Exercise instructions
Rewrite everything in the data from the line containing "The image size is (1920, 1080)." down to the line containing "Action: tap(1261, 530)", changing "thumbnail" to "preview" and keeping the rest identical. Omit the pictures from your answer.

Data lines
============
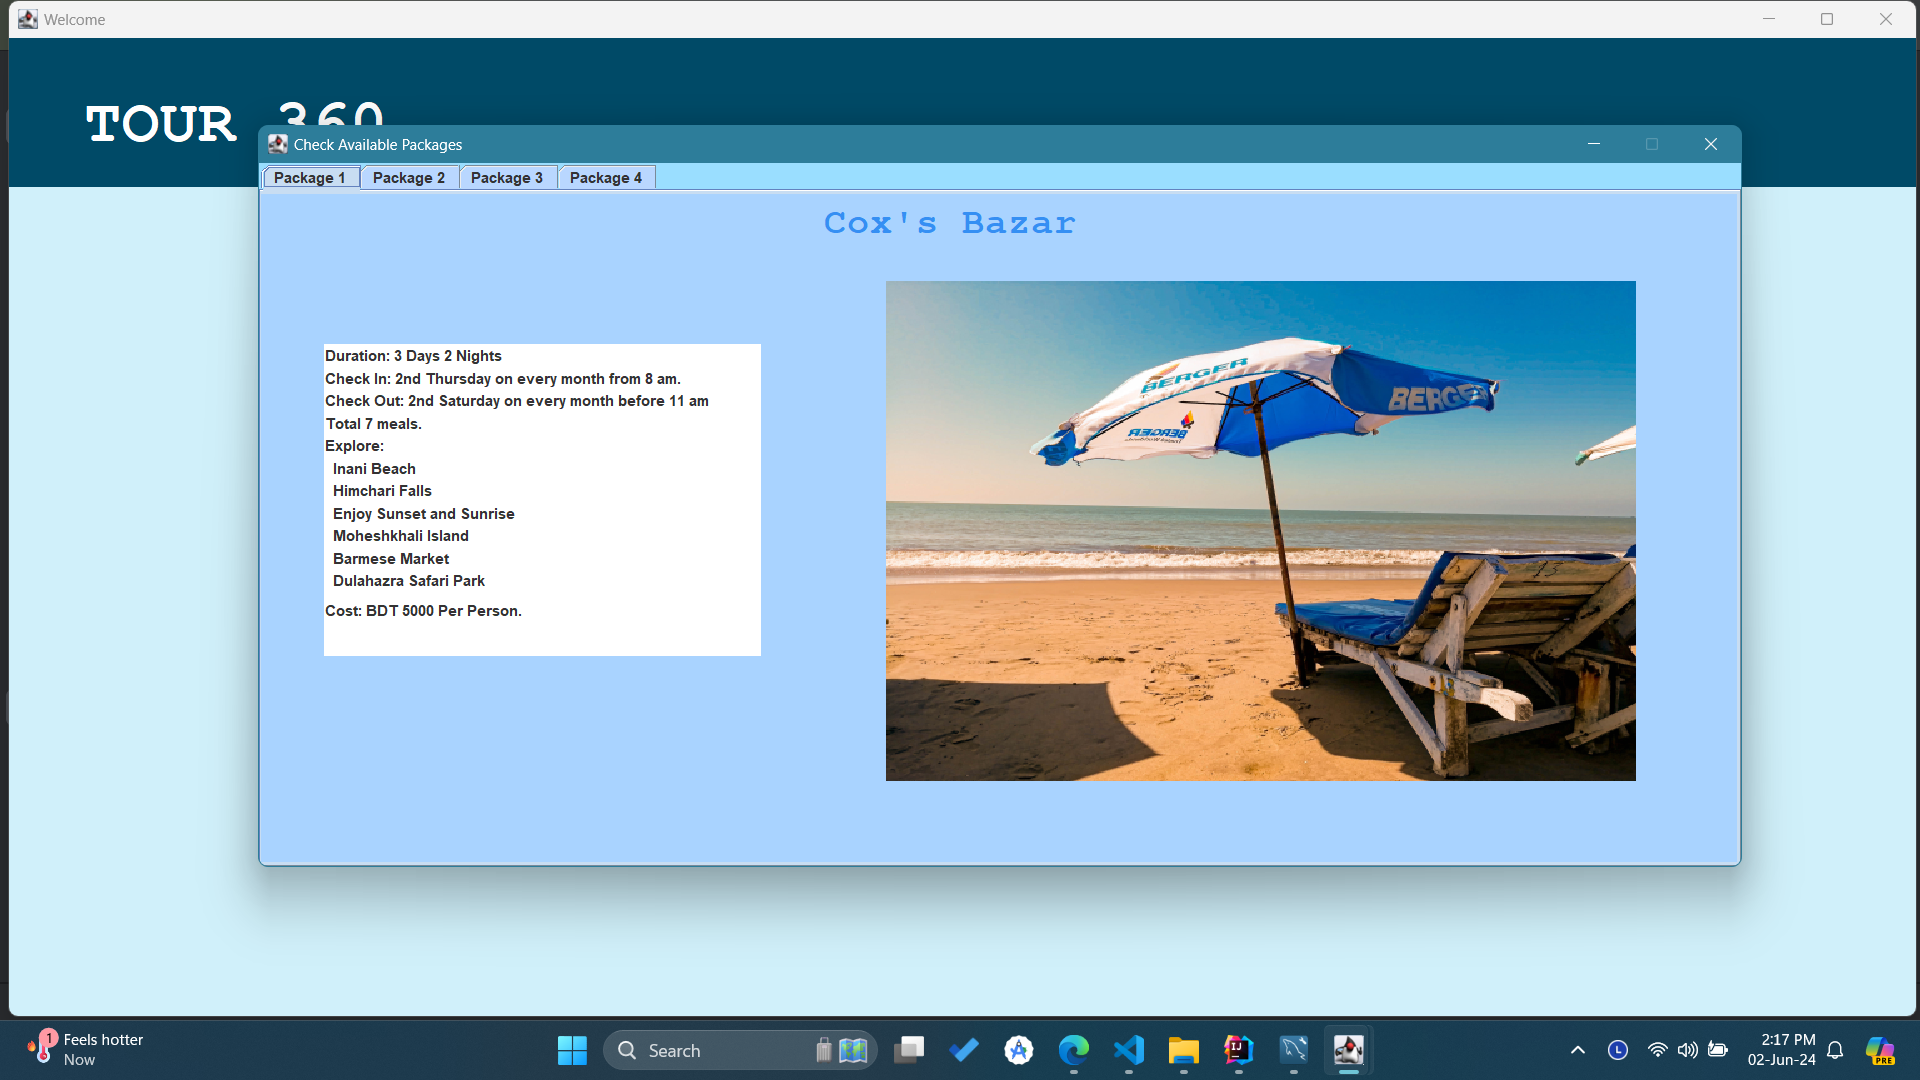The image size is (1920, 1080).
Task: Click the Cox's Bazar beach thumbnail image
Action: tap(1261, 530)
============
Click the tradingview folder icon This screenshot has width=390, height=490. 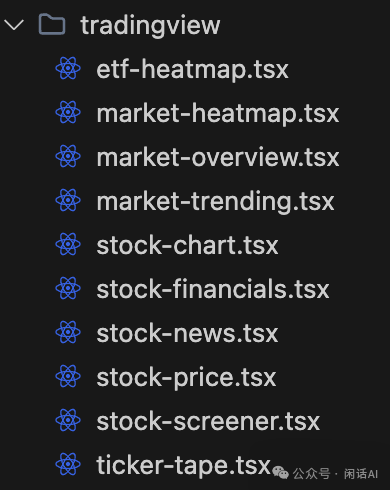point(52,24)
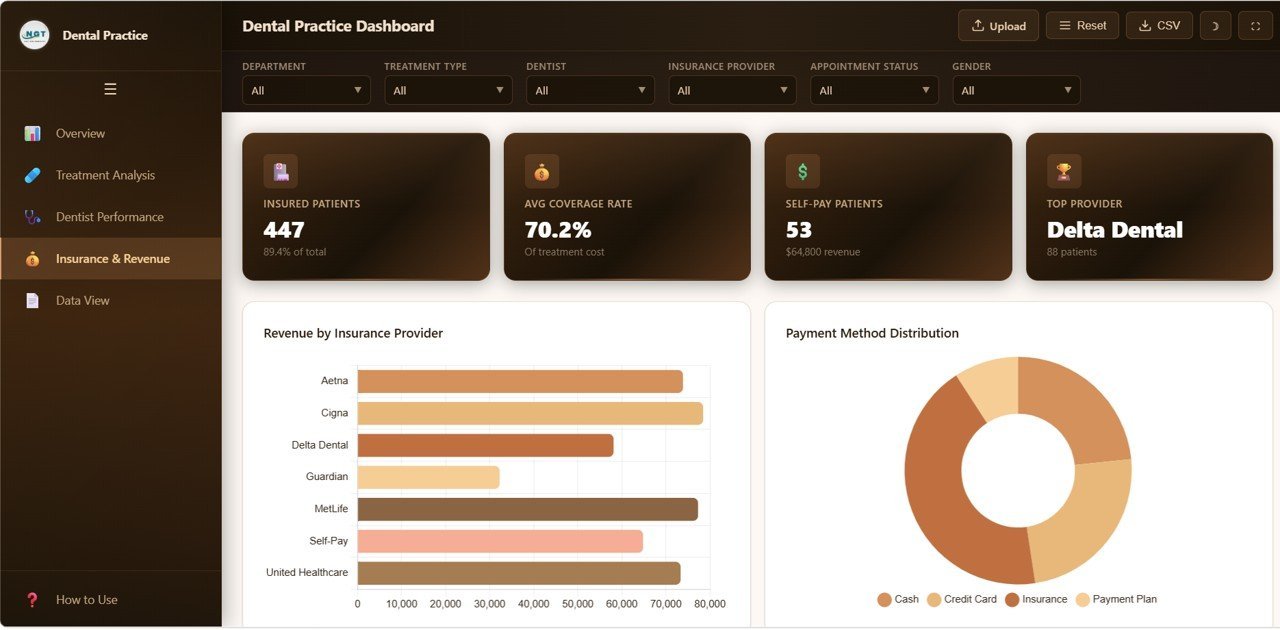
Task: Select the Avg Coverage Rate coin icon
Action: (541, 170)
============
Finished answer
The image size is (1920, 1080).
Task: Click the Cox's Bazar beach preview image
Action: tap(1261, 530)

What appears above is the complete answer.